Later that day, the wife of an officer used her wedding dress to make a lining for the plain, rough wood of Kit Carson's casket. No flowers grew near the fort, which was located on the arid plain. Wives of other officers removed the silk flowers from their hats and placed them atop the casket.

The following day, a military escort took Carson's body across the Arkansas River to Boggsville and buried him beside his beloved Josefa,. Their remains would be brought to Taos, New Mexico Territory, a year later for final burial. Theirs had been one of the great love stories of the American frontier, and their final resting place was near their old home in Taos.

The Masonic Record of Bro.
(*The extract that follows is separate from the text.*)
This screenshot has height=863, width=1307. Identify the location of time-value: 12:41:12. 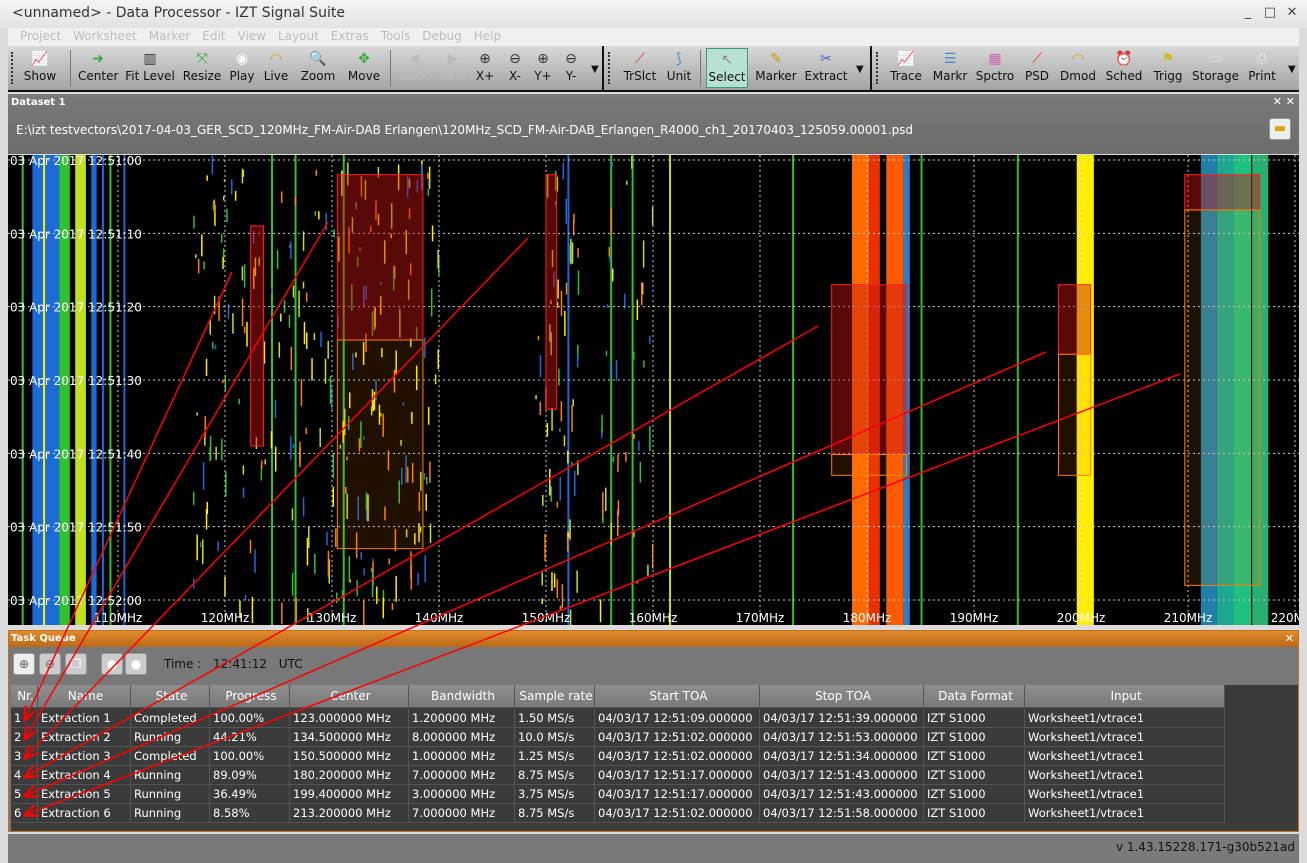
(240, 664).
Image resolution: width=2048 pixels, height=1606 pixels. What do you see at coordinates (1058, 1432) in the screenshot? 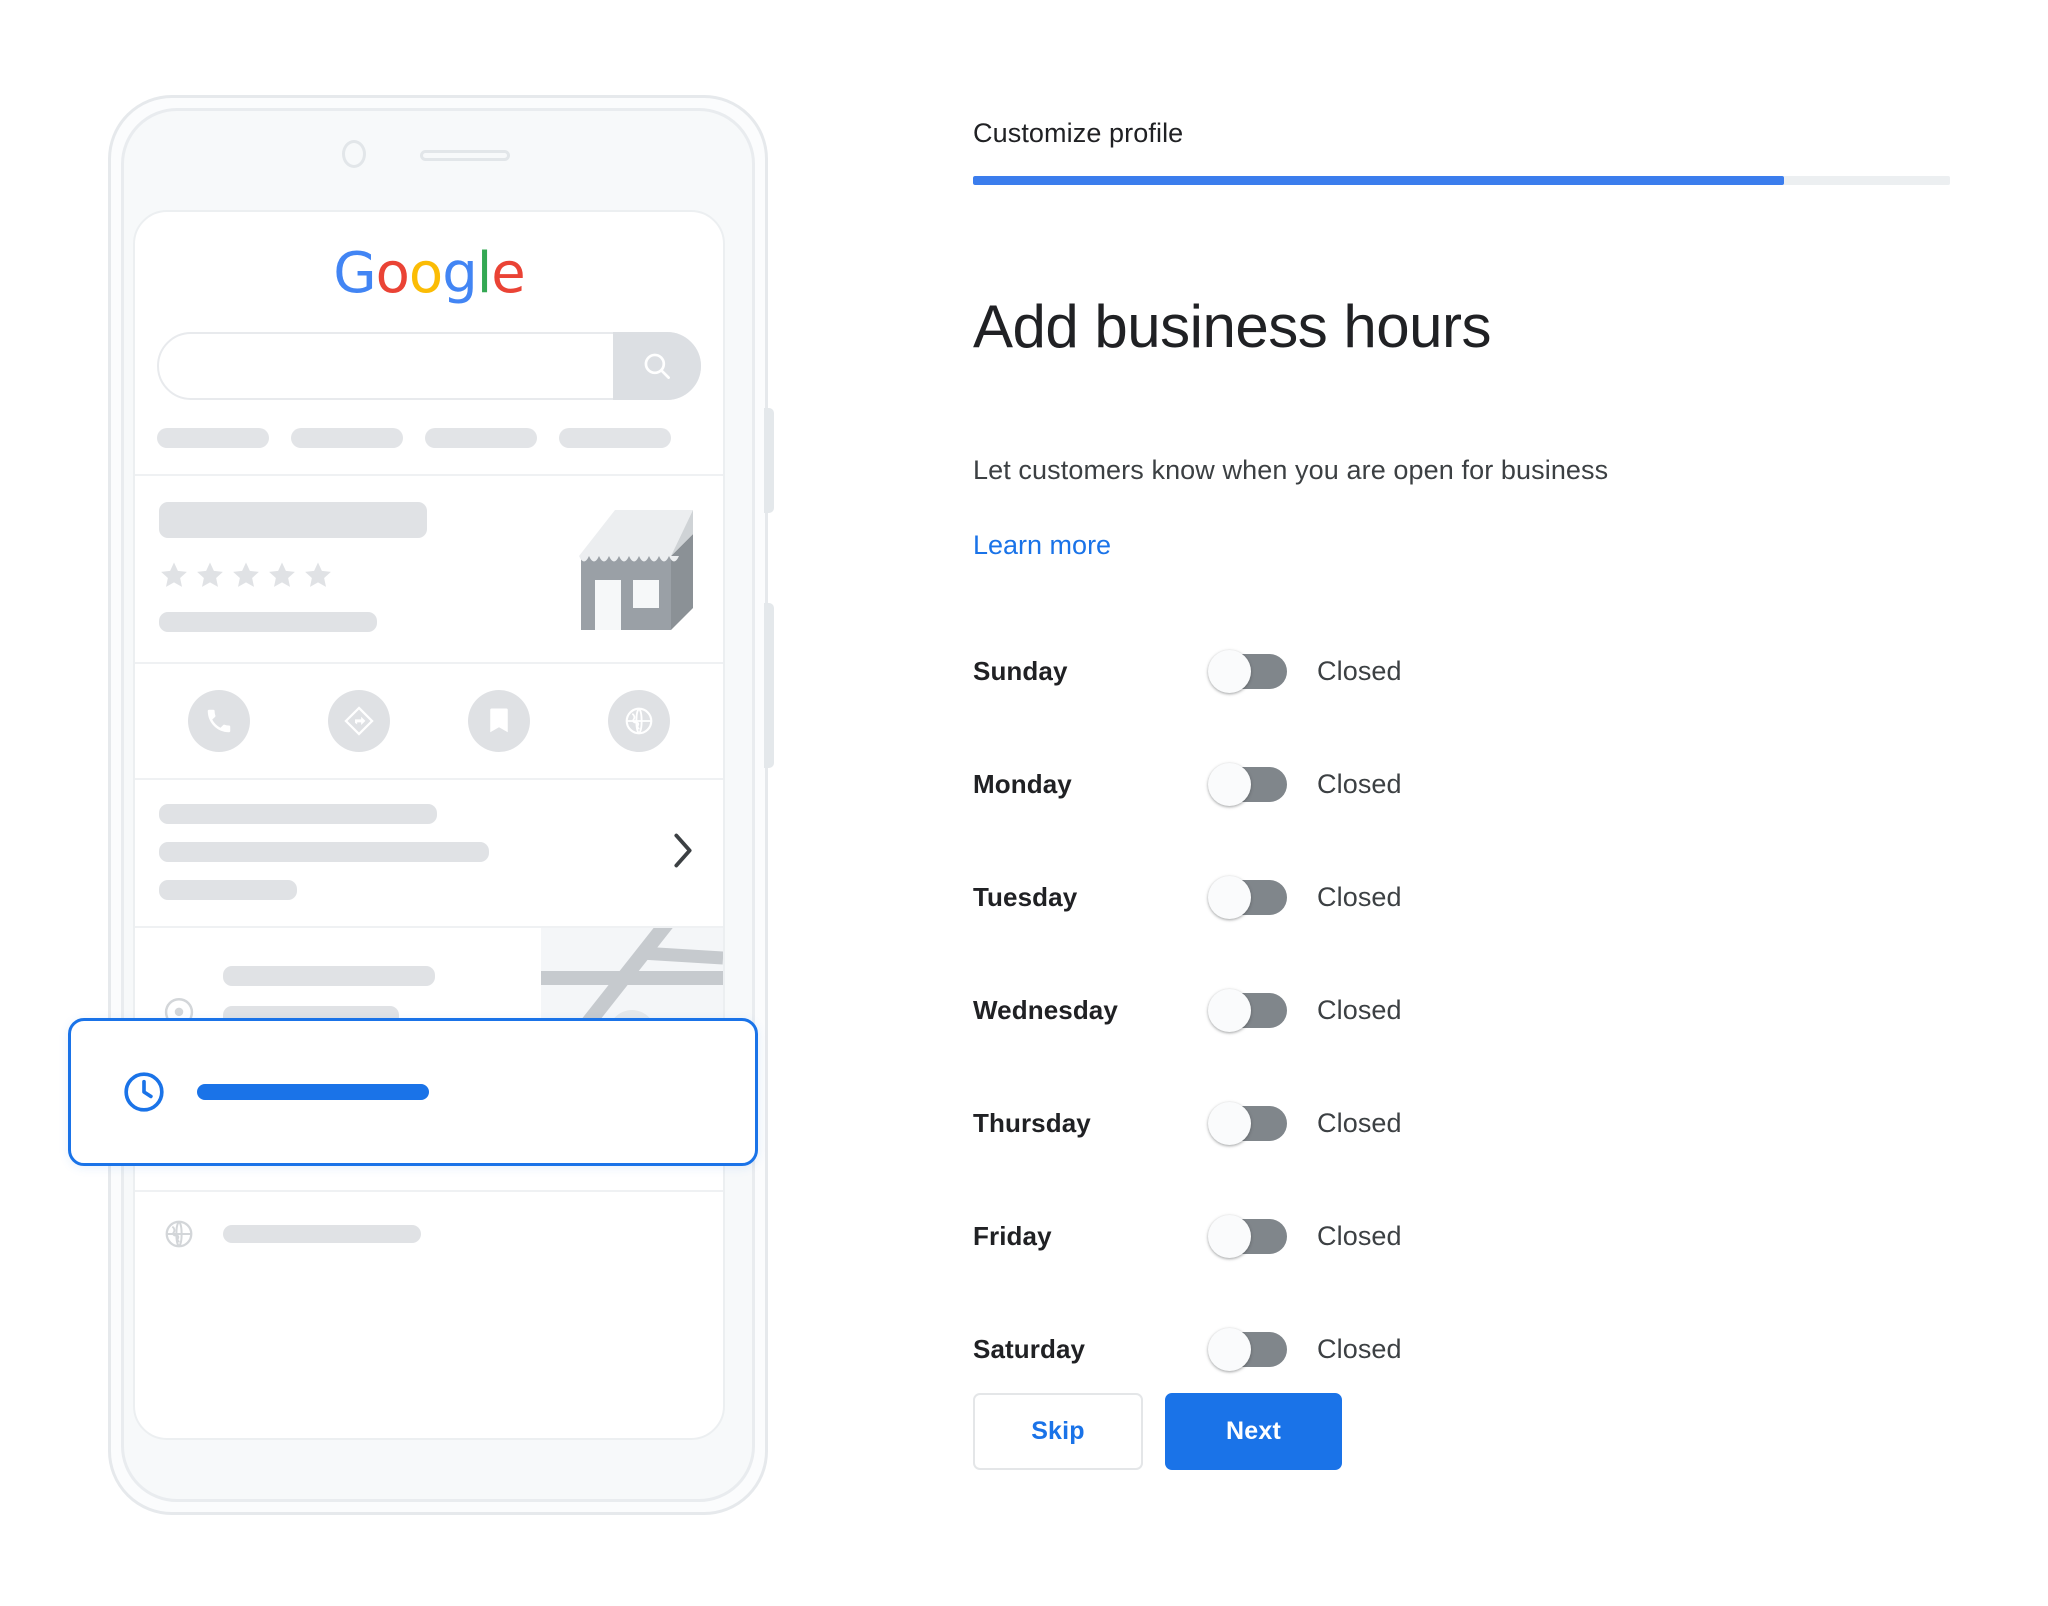
I see `skip-button: Skip` at bounding box center [1058, 1432].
Christopher Houston "Kit" Carson shows that at the age of 44 he was initiated an Entered Apprentice on April 22, 1854, passed to the degree of Fellowcraft June 17, 1854, and raised to the sublime degree of Master Mason December 26, 1854 in Montezuma Lodge #101 in Santa Fe Territory of New Mexico. In 1859 a dispensation from the Grand Lodge of Missouri was recieved to form Bent Lodge #204 A. F. & A. M. in Taos, New Mexico. Bro. Carson was the first Junior Warden and the following year moved up to Senior Warden. Due to his service in the U. S. Army during the Mexican and the Civil War he was never able to sit as Master of a Lodge.